By every scientific measure we trust, the frog cannot feel pain after that. For some students, that distinction matters. For the frog, probably less so. The frog isn't alive by any scientific definition, but it is still alive enough to make us question the ethics of this practice. The anatomy curriculum does not ignore this tension. Students spend several class periods leading up to the lab discussing the ethics of animal use and this procedure specifically. However, live animal dissections are no longer common in most high schools; most programs have retired the scalpel in favor of simulations and models.
Ripley Chance '26, a student in the class, described the lab as having "an emotional weight of ethical hang-ups." She noted how divided the room felt. "I'm going straight to hell," one student said. Another whispered, "Oh, the frog is pregnant, I feel so bad." But just a few feet away, someone else leaned in: "Whoa, its heart is actually beating — that's so cool," and simply, "This was such a cool experience."

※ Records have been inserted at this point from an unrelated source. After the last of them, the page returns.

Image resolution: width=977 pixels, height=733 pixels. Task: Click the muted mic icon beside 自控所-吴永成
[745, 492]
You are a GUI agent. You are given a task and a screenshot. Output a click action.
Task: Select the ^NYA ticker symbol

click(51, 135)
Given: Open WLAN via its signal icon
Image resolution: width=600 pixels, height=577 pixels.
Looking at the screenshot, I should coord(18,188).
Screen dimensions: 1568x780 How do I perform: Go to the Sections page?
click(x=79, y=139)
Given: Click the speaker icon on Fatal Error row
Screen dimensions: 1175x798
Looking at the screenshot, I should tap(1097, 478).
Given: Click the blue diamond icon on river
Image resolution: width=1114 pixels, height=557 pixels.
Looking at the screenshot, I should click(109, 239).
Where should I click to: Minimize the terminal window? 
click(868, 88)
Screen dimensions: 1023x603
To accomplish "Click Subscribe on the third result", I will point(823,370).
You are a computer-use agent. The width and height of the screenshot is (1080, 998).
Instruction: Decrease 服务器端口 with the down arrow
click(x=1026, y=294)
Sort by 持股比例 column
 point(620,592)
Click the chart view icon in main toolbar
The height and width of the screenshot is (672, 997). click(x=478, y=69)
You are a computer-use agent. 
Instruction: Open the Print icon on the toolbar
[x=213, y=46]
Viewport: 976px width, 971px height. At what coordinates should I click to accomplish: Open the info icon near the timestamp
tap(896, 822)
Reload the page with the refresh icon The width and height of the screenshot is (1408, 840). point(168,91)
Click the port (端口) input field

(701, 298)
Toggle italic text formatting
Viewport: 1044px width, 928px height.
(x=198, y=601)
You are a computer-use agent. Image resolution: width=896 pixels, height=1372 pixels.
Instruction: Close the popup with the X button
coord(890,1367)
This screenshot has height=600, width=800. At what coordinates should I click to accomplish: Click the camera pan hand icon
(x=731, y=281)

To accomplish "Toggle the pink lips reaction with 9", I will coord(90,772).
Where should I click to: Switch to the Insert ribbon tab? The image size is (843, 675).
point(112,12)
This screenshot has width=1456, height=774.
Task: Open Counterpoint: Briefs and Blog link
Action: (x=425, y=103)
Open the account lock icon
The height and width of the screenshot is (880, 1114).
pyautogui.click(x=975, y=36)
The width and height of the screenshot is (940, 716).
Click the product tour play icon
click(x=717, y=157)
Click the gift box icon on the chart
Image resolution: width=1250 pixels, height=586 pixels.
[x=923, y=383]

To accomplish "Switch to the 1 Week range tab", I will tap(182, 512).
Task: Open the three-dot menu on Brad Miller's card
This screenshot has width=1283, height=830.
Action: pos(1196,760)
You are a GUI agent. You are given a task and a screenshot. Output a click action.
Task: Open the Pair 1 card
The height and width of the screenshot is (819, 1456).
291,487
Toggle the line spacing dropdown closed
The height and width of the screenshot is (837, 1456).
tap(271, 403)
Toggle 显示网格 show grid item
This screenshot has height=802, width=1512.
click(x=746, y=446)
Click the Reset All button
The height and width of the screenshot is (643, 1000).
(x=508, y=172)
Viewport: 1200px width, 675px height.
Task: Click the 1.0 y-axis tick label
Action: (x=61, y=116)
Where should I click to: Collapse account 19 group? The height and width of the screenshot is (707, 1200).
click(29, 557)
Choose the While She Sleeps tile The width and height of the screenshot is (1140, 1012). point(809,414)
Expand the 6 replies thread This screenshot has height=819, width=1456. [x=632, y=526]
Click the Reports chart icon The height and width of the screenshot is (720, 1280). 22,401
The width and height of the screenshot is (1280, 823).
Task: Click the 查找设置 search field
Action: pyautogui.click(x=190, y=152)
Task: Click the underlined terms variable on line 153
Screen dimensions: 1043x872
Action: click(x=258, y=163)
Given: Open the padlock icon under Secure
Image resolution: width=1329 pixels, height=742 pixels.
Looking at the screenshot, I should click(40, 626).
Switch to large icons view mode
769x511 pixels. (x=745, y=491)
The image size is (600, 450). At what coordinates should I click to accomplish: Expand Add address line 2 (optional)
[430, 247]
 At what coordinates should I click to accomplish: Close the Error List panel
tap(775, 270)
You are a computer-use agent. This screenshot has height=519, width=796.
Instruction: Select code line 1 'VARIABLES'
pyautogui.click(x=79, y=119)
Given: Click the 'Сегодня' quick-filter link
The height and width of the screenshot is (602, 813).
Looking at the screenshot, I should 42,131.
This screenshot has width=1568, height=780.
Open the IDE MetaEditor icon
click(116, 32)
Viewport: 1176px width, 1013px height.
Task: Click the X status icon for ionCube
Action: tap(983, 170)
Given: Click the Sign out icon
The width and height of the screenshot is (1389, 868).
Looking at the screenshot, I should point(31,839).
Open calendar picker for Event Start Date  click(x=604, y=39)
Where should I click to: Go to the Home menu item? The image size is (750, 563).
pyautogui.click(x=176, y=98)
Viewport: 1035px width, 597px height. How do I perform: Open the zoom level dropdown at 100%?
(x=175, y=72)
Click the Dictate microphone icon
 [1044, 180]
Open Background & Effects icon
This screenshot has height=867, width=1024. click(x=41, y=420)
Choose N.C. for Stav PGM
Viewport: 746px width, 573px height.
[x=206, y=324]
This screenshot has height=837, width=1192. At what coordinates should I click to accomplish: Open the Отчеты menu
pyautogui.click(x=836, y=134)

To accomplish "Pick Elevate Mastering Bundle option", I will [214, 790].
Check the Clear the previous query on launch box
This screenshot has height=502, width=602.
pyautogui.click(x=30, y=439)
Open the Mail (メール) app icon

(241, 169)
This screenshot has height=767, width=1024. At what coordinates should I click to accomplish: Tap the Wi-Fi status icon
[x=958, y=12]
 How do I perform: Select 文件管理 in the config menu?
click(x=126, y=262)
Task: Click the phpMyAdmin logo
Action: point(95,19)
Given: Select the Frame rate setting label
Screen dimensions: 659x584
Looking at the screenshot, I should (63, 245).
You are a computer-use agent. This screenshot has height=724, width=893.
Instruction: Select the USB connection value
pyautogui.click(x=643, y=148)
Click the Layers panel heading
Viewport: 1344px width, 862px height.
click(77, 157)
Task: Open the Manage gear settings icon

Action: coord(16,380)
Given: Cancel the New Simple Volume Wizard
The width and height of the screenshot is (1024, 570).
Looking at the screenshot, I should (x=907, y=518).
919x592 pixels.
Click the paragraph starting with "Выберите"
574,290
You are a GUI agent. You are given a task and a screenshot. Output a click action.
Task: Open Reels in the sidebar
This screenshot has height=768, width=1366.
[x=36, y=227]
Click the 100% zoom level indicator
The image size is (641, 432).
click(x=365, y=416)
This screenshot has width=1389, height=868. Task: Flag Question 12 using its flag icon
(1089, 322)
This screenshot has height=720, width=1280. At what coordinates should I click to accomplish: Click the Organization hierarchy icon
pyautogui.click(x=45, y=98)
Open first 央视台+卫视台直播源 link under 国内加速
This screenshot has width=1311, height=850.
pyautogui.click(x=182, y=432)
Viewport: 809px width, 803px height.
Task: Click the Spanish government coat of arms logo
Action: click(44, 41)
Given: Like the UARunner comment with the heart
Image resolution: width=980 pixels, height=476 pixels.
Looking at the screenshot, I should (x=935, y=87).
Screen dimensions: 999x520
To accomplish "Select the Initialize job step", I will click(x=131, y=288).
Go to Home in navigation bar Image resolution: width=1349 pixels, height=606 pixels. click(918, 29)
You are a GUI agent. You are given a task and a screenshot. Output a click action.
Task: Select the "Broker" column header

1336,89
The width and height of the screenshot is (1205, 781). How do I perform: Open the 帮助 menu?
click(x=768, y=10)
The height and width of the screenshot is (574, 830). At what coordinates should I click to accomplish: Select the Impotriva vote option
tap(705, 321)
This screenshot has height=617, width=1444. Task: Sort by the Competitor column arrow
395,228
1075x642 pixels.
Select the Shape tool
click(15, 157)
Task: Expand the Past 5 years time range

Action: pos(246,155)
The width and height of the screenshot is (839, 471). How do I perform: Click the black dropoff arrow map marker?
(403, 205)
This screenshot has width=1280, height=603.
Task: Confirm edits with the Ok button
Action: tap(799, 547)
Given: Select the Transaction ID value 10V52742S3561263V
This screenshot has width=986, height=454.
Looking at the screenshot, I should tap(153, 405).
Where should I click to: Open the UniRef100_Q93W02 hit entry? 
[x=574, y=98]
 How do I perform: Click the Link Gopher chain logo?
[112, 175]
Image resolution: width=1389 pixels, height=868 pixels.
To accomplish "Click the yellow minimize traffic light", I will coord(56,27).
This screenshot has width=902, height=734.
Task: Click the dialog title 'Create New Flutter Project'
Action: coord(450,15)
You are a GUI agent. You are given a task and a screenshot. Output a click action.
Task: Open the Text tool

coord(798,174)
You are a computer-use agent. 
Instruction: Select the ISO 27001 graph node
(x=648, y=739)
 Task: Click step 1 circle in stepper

A similar dynamic arose when I spoke to my cousin, who is in medical school. She agreed on the necessity of these dissections but refused to view them simply as a process. She said she cannot “thank them for their sacrifice,” because nothing about it feels voluntary. Every animal she has worked with resists with full strength. It struggles, it fights, in whatever way it can, to stay alive.
There is a strange paradox at the heart of this lab. Many of these students have pets. Some have rescued injured animals. They would never cause unnecessary harm to a living creature. Yet here they are, scalpel in hand, watching a frog's heart beat outside its chest. That tension is not hypocrisy, but proximity. The live dissection feels different from a dead one not because the frog suffers more, but because students are closer to the moment of death.
Most people eat burgers without thinking about the slaughterhouse. But put them in the slaughterhouse, and suddenly the burger sits differently. That does not make the burger eater a hypocrite — not because the animal died any differently, but because they watched. The anatomy lab removes that buffer. And that removal leaves students with a question most of us avoid: Is our respect for animals real, or does it only go as far as our discomfort allows?
As I write, I find myself unable to answer this question. But I do know this: Humans depend on animals in ways we will not abandon soon, whether in research, labs, or classrooms. And like most problems in this world, the issue is grey. Total acceptance or total rejection rarely brings meaningful change. So as long as this dependency on animals exists, so does our obligation. It is our responsibility to minimize their suffering — to ensure this, before their deaths, those animals lived with as little pain and as much care as we can manage.
They do not speak our language, but silence is never consent. This world does not belong only to those who can name their pain. The trouble is, we often do the opposite. These experimental animals are often treated with the bare minimum because they are seen as destined to die, and their quality of life becomes easier to ignore in that mindset. I am not urging you to walk away from these practices; I am calling for more deliberation — to be more honest about the standards we set, how we treat them, how we use them, how we dispose of them and what we are willing to call acceptable.
So no, Tiana’s prince does not get his kiss. Instead, he gets a needle through the base of his skull, a scalpel to his chest and a group of teenagers trying to see his heartbeat on a tray. But hopefully, those students learned from his heart — not just the anatomy, but also the discomfort it forces us to confront.